## What you have to do
Each line below should be retyped exactly, with no pictures.

#####

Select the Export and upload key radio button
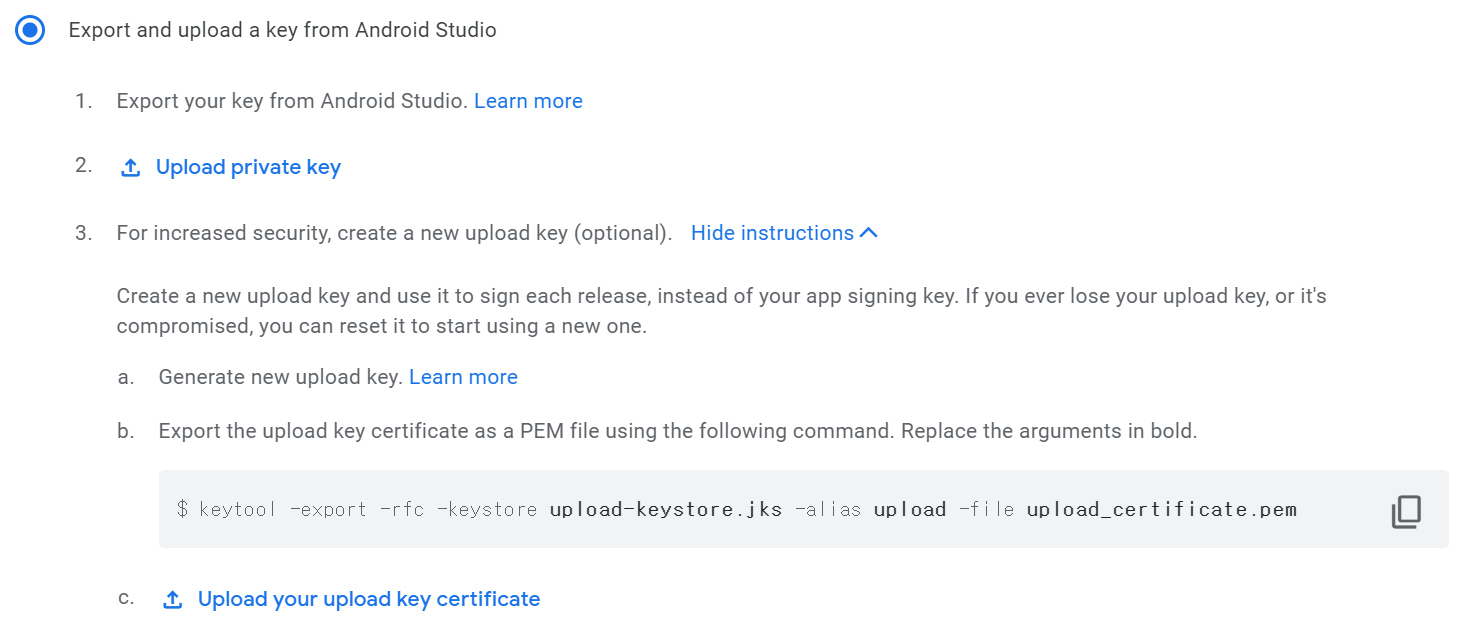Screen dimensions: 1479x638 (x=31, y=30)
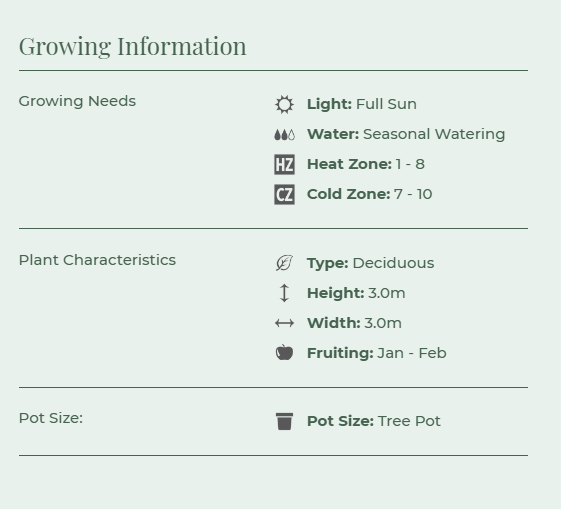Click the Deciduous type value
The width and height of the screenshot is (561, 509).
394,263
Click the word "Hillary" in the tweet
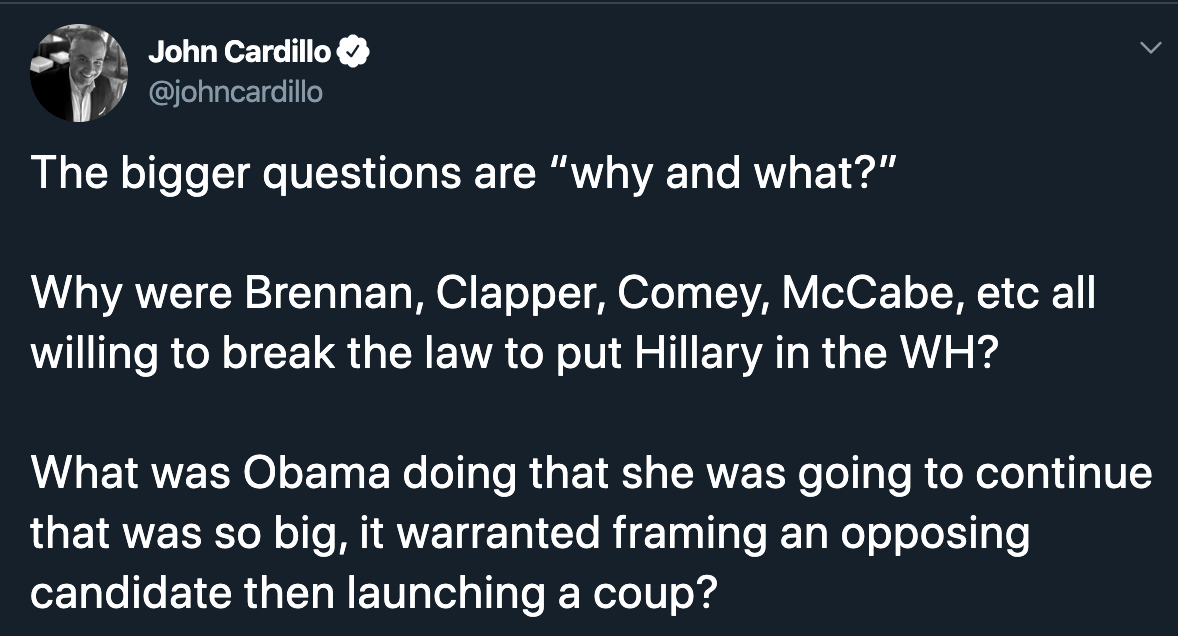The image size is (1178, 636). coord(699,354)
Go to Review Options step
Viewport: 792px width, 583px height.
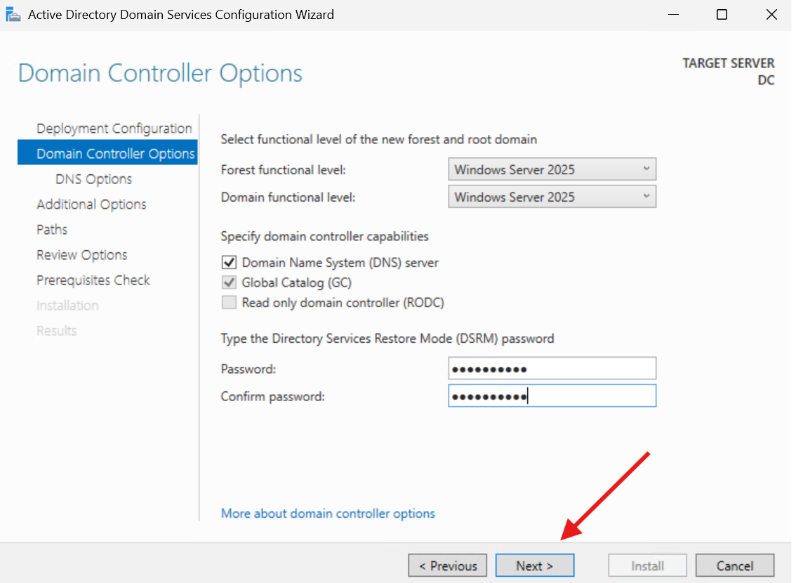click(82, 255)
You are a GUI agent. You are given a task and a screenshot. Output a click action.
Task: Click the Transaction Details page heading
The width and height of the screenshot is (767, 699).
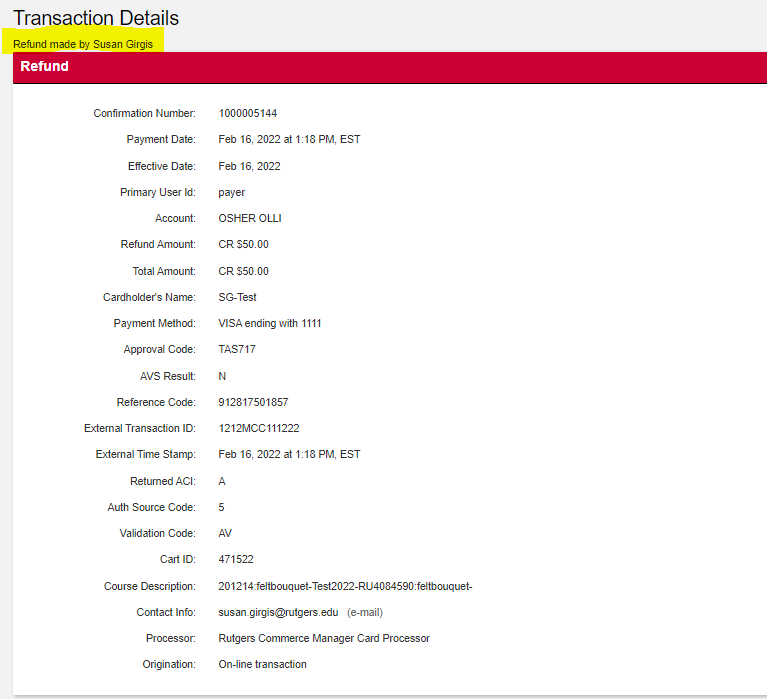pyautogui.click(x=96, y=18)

#####

## Your solution
Select the Export and upload key radio button
Screen dimensions: 1479x638 (x=31, y=30)
Click the Deciduous type value
The width and height of the screenshot is (561, 509).
394,263
Click the word "Hillary" in the tweet
The image size is (1178, 636). coord(699,354)
Go to Review Options step
Viewport: 792px width, 583px height.
click(82, 255)
You are a GUI agent. You are given a task and a screenshot. Output a click action.
Task: Click the Transaction Details page heading
The width and height of the screenshot is (767, 699).
pyautogui.click(x=96, y=18)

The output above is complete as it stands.